The man took that opening to ram the butt of his club into Flynn’s stomach, bending him double. Gagging, the kid somehow kept his balance and slashed his own stick in response, but the tough guy batted it away with a smile and stepped across from his beam to Flynn’s, a move that must have signified an end to their workout, since Flynn relaxed his grip and lowered his own club.
“Aw, shit,” Flynn said. “What the hell’re you doing here?”
But the man wasn’t done. With Flynn turned away, the guy lined up, cocked his bat, and nailed Flynn between his shoulder blades, sending him sprawling in a long, ungainly flop into the sand.
The man jumped off the beam, landing behind Flynn, and watched the young man struggle to sit up. Edging forward to Flynn’s backside, the man choked up on his club and drew it to his shoulder, aiming for the right side of Flynn’s head.
Thorn covered the ten yards at full tilt and reached the sandpit as the bludgeon was starting its downward flight. He grabbed it high and wrenched it to a halt and found the man’s grip was solidly fixed, so Thorn dug in his feet and pivoted, throwing out his hip to catch the guy on his backward stumble. Thorn’s hip jolted against the man’s thigh, a primitive judo move, a half step up from the schoolyard.
But it was enough.
Grunting, the man went down hard, slammed his shoulder in the sand, and tried to use the momentum of his fall to duck and roll back to his feet, but Thorn was waiting as he struggled to stand, the club in Thorn’s hands now.
He set himself, leaned into the blow, ramming the guy in the gut exactly as the man had rammed Flynn, then thrusting into the guy’s diaphragm. Knocking a long, wet cough out of him and sending him blundering backward into the sand.
He sat there trying to breathe. Staring up at Thorn while an ugly smile quivered on his lips, coming and going like a bad habit he was trying to break.
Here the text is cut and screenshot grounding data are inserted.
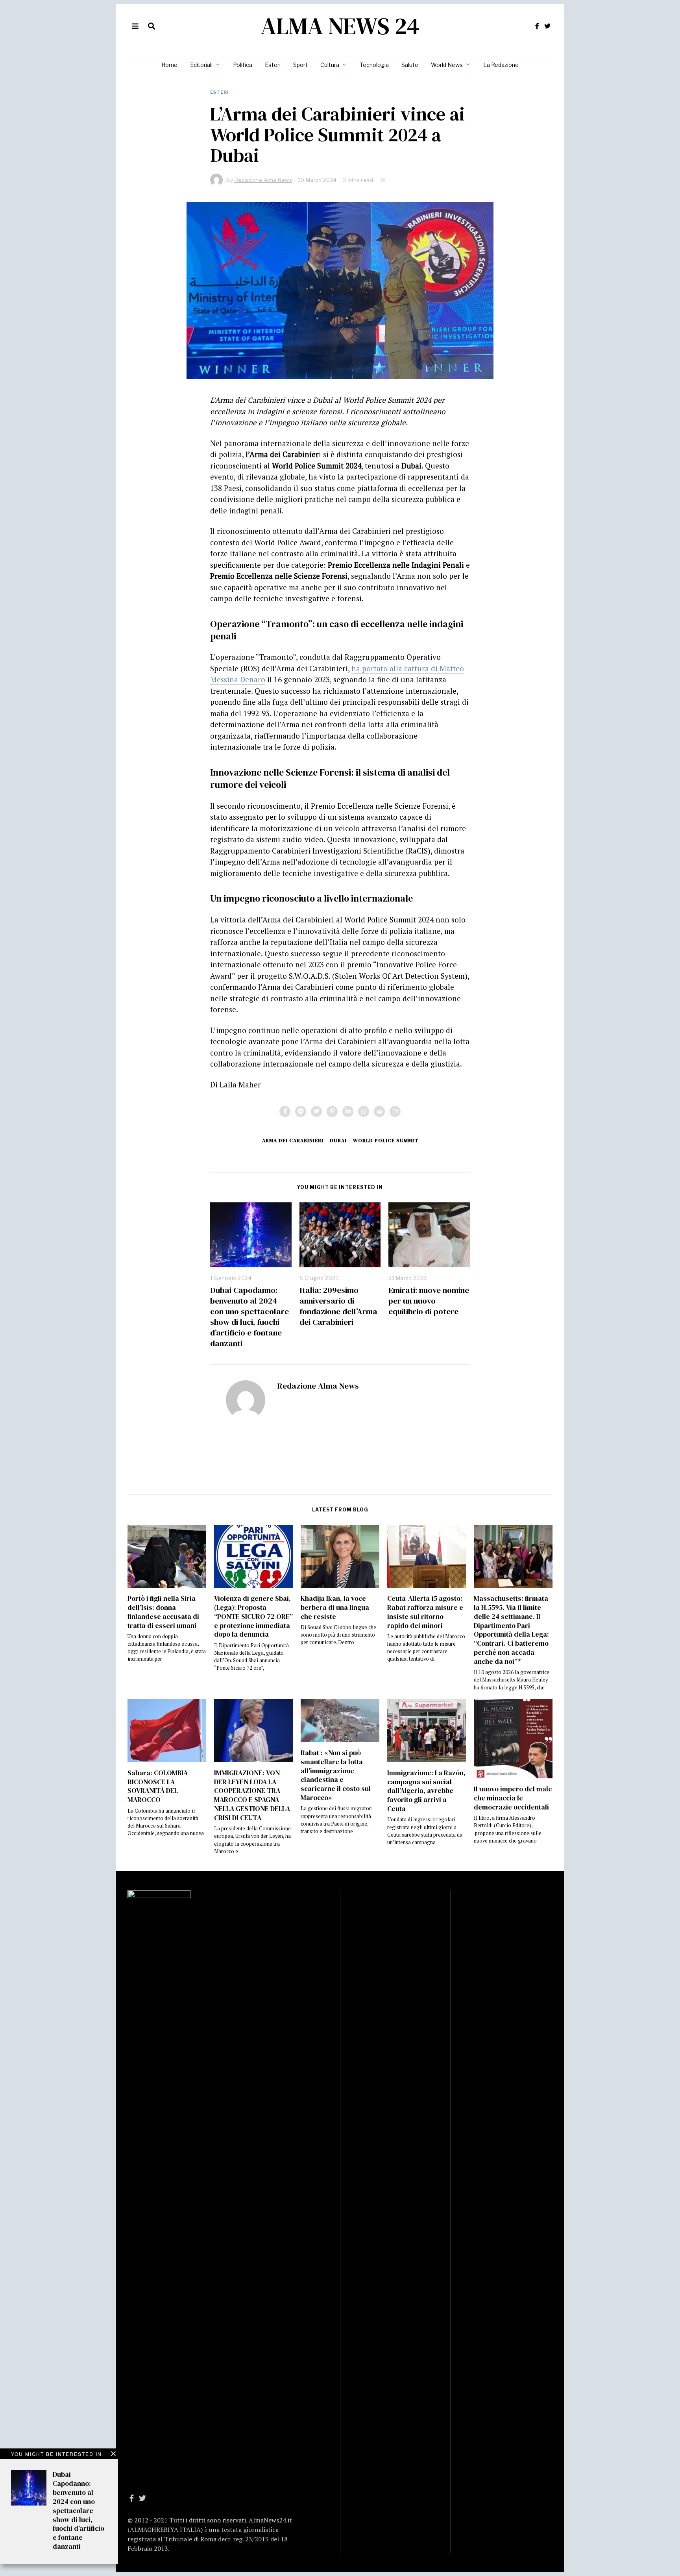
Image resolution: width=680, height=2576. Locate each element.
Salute (409, 64)
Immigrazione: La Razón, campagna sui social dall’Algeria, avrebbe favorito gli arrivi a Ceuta (426, 1790)
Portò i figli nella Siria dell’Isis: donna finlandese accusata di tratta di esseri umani (163, 1612)
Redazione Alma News (318, 1385)
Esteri (273, 64)
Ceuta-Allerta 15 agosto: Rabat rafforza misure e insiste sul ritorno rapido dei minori (425, 1612)
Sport (300, 64)
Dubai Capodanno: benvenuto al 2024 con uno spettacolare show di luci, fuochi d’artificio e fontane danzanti (249, 1316)
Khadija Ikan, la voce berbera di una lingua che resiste (335, 1607)
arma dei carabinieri (292, 1140)
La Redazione (501, 64)
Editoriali (201, 64)
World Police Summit (385, 1140)
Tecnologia (374, 64)
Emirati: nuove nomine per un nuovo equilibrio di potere (428, 1300)
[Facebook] (537, 26)
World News (447, 64)
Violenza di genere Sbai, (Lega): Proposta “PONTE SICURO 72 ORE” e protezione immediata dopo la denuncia (253, 1616)
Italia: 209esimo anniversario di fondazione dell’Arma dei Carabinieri (338, 1306)
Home (169, 64)
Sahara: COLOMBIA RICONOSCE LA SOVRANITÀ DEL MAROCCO (158, 1786)
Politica (242, 64)
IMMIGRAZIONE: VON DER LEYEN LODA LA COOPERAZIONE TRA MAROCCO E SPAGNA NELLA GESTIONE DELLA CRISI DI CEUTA (252, 1795)
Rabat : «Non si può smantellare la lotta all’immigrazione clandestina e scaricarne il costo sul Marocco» (336, 1775)
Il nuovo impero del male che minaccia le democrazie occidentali (513, 1798)
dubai (338, 1140)
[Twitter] (547, 26)
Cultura (329, 64)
When he managed to speak, a teaspoon of sand was in his throat. “You just fucked up, sport. Nobody ambushes Wally.”
Wally jimmied himself upright, groaning as he straightened.
Thorn made him for late twenties. Robust with red cheeks and a fiery gaze, but sickly around the edges. His facial skin had the oily sheen of wax paper as though he’d survived a pot of scalding coffee poured into his crib. He was about Thorn’s height with wide shoulders and a barrel chest and thickened waistline and legs that were rooster thin.
“You know this guy?” he said to Flynn, edging closer to Thorn.
Thorn pitched the fighting club aside and squared off to Wally’s approach. Wally cleared the sand from his throat.
“His name is Thorn.”
“What the fuck is he doing here? You can’t just walk in here.”
Thorn was watching Wally inch forward.
“You ex-military?”
Thorn shook his head.
“SEAL, Ranger, Black Ops?”
“I’m nobody.”
“Somebody schooled you on those moves.”
“Nobody schooled me on anything.”
“Is he lying?” Wally asked Flynn
“I don’t think so. I don’t know that much about him.” Flynn was brushing the sand off his bare skin. “I just met him a couple of times. He knocked up my mother when she was a teenager.”
“Last time I checked, that makes him your old man.”